**ENTRIES SHOWN**
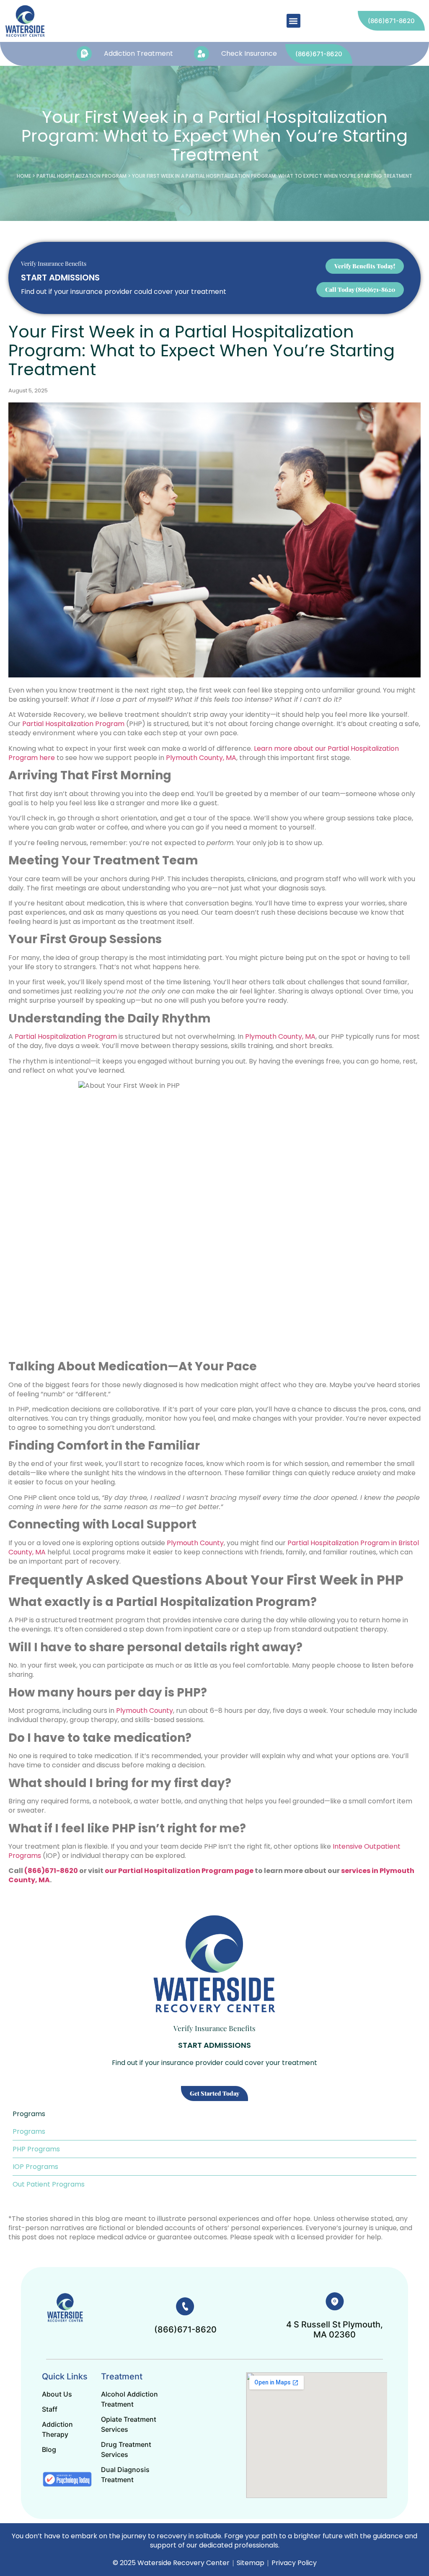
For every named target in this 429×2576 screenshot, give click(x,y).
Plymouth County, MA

* * *

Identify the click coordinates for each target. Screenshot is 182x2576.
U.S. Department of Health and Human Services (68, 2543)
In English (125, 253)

**ASSIGNMENT**
What is needed is a verbatim copy of every line in the records above from the one containing "For every named" down to the one containing "Plymouth County, MA", both included, and nothing more.

**YOUR RESPONSE**
For every named target in this 429×2576 screenshot, give click(x,y).
Plymouth County, MA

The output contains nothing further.